### Problem description
Only one stretch of the data is wanted: the line containing "Instruction: Click the", the line containing "Task: Open the event flyer image", and every line between them, copied exactly.

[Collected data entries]
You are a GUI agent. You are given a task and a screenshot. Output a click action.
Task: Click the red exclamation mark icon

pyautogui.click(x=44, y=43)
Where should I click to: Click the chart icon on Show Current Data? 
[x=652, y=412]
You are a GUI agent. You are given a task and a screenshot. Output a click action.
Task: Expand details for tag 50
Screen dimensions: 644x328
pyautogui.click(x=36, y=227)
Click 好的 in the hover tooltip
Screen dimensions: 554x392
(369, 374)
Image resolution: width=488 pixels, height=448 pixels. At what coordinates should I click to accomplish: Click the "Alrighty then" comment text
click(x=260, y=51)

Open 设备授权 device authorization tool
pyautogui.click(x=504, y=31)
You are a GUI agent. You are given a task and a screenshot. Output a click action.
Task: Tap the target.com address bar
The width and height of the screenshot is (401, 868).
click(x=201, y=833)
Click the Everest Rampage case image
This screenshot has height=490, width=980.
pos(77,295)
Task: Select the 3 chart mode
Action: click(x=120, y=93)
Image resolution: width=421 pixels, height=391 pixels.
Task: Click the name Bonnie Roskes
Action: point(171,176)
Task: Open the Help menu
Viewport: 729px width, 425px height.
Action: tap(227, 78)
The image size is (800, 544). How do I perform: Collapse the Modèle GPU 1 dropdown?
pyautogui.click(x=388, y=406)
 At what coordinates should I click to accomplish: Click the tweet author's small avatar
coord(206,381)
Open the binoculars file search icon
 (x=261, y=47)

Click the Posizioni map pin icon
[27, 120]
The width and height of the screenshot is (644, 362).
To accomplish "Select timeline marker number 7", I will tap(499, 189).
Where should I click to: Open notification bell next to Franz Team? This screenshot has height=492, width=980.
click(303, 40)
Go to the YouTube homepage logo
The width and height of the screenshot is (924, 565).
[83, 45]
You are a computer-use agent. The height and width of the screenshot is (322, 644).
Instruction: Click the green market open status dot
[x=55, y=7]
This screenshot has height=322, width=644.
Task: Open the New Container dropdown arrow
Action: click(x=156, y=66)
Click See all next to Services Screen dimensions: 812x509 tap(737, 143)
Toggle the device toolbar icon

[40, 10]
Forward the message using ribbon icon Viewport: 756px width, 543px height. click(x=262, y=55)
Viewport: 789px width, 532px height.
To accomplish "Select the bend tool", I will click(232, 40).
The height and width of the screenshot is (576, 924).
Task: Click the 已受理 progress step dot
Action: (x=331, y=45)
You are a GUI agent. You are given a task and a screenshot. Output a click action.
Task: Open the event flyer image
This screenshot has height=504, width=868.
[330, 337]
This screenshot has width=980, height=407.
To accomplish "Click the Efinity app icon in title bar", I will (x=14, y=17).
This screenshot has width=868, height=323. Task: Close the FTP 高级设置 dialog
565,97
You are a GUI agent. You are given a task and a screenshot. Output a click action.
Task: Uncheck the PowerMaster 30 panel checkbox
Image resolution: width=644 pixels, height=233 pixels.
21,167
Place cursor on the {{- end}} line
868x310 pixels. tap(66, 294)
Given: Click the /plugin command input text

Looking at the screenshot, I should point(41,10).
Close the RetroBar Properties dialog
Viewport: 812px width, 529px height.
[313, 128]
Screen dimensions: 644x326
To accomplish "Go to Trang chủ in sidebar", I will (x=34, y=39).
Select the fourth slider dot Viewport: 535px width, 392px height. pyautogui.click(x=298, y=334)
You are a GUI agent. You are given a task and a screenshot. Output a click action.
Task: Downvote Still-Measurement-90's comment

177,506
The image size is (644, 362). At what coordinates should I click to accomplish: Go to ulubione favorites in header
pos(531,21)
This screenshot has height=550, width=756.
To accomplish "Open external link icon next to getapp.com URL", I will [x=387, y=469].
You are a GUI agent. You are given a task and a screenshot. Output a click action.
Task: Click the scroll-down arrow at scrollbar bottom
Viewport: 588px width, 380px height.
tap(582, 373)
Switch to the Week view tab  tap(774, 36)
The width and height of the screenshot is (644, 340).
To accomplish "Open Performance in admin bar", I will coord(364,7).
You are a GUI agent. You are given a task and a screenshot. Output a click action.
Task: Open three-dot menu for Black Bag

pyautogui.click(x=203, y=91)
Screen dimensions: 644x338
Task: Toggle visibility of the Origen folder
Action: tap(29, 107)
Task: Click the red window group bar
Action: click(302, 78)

### Response box
Instruction: Click the green market open status dot
[x=55, y=7]
This screenshot has height=322, width=644.
Task: Open the New Container dropdown arrow
Action: click(x=156, y=66)
Click See all next to Services Screen dimensions: 812x509 tap(737, 143)
Toggle the device toolbar icon

[40, 10]
Forward the message using ribbon icon Viewport: 756px width, 543px height. click(x=262, y=55)
Viewport: 789px width, 532px height.
To accomplish "Select the bend tool", I will click(232, 40).
The height and width of the screenshot is (576, 924).
Task: Click the 已受理 progress step dot
Action: (x=331, y=45)
You are a GUI agent. You are given a task and a screenshot. Output a click action.
Task: Open the event flyer image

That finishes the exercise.